Eine Beschlussfassung der Finanzministerkonferenz zur Herabsenkung der relevanten Beteiligungsschwellen sowie die Verlängerung der Fristen war erwartet worden. Erstere blieb nun in ihrem Umfang hinter dem ursprünglich diskutierten Schwellenwert (75 Prozent) zurück, weil die gutachterliche Untersuchung insoweit verfassungsrechtliche Bedenken ergeben hatte.
Die vorstehend beschriebenen Eckpunkte werden gleichwohl die Übertragung von Anteilen an grundbesitzenden Gesellschaften erheblich erschweren. Dies gilt insbesondere, soweit nun auch in Beteiligungsstrukturen mit grundbesitzenden Kapitalgesellschaften ggf. börsennotiert mittelbare Anteilseignerwechsel relevant und über den relevanten Betrachtungszeitraum von künftig wohl zehn Jahren zu addieren wären.
Da das grundlegende Argument für die Notwendigkeit der Reform die Ungerechtigkeit der gegenwärtigen Situation zulasten des (kleinen) Steuerbürgers war (der für den Erwerb seiner Privatimmobilie trotz steigender Preise stets Grunderwerbsteuer zahlen muss, während dies von großen Investoren beim Share Deal eben vermieden werden kann), kam im Zuge des Reformvorhabens zwischenzeitlich die Forderung nach einem Grunderwerbsteuerfreibetrag auf, der natürlichen Personen einmal im Leben für den privaten Immobilienerwerb zur Verfügung stehen sollte. Diesen wird es nun wohl aber nicht geben (hierzu hatten die Bundesländer Nordrhein-Westfalen und Schleswig-Holstein noch im September 2017 entsprechende Anträge in den Bundesrat eingebracht; ein entsprechender Antrag der FDP-Bundestagsfraktion vom Finanzausschuss des Bundestages wurde jedoch im Juli 2018 abgelehnt).
Stattdessen hat die Finanzministerkonferenz die Gelegenheit genutzt, Maßnahmen vorzuschlagen, welche zu einer Erhöhung des Grunderwerbsteueraufkommens führen werden (Aufhebung der Begrenzung von Verspätungszuschlägen, Vorschlag für die Einführung einer Verzinsung). Unter dem Strich führt die Reform somit voraussichtlich für niemanden zu einer Entlastung, sondern zu Steuermehreinnahmen für die Länder.
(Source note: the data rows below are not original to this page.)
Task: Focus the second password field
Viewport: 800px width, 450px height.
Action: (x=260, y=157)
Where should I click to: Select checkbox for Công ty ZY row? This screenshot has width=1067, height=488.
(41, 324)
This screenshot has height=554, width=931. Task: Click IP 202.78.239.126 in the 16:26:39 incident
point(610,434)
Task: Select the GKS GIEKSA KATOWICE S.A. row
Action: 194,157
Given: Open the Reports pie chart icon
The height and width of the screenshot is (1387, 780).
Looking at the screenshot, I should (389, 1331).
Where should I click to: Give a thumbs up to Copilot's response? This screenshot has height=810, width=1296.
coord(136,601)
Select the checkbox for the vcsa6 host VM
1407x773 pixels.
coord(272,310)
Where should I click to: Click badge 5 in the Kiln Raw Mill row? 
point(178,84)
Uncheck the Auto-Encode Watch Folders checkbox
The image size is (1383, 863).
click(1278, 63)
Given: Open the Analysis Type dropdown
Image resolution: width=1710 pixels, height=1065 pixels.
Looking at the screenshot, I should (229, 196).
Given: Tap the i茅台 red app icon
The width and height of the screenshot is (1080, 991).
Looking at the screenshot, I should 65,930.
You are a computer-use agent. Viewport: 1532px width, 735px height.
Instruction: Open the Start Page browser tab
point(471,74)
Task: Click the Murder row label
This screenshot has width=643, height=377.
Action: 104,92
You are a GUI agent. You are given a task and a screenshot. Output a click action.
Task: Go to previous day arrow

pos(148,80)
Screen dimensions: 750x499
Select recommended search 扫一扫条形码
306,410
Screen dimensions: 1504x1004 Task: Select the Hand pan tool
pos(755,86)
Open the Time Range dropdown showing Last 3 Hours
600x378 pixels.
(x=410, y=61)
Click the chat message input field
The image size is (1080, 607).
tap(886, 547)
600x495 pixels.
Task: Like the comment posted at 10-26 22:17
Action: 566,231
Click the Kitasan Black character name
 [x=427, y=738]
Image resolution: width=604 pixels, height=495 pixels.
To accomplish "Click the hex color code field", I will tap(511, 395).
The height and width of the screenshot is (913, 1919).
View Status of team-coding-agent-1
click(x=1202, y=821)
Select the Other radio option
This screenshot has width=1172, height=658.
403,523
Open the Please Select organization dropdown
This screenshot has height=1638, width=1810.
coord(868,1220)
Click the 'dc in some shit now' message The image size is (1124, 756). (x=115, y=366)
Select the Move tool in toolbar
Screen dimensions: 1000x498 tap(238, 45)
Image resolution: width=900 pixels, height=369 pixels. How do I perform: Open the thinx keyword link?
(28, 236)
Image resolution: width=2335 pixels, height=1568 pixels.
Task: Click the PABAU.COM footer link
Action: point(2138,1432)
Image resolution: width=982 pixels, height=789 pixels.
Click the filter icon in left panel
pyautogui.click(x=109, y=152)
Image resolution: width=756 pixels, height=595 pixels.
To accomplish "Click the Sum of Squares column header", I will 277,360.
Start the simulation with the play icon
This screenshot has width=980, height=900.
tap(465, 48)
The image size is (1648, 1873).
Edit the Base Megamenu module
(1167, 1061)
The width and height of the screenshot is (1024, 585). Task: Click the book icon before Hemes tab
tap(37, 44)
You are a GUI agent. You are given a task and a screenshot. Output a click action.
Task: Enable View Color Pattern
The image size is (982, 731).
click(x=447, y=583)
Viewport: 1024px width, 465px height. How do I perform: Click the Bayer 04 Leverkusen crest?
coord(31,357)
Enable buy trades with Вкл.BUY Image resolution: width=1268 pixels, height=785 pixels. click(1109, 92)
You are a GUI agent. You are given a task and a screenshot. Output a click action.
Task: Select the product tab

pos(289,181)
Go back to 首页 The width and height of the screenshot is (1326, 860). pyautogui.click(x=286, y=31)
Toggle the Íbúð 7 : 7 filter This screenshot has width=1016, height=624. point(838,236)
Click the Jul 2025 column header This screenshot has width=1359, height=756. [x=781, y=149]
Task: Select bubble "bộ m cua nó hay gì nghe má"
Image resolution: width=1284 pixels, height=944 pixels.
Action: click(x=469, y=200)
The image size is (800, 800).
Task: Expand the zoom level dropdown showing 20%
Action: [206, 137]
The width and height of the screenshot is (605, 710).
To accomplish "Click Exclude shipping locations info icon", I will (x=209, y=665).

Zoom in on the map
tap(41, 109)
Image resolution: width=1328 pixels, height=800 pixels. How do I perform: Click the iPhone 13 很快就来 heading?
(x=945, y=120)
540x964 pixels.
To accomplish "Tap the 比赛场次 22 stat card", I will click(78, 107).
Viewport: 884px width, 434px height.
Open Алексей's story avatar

Das Finanzministerium wird sicherlich nicht ohne Weiteres aus den Eckpunkten der Finanzministerkonferenz einen praktikablen und verfassungsfesten Gesetzesentwurf erarbeiten können. Offen bleibt auch die spannende Frage, welcher Stichtag für die Anwendung der neuen Vorschriften – die bislang nur abstrakt skizziert sind, aber nicht in Form eines Gesetzesentwurfes vorliegen – letztlich gelten wird.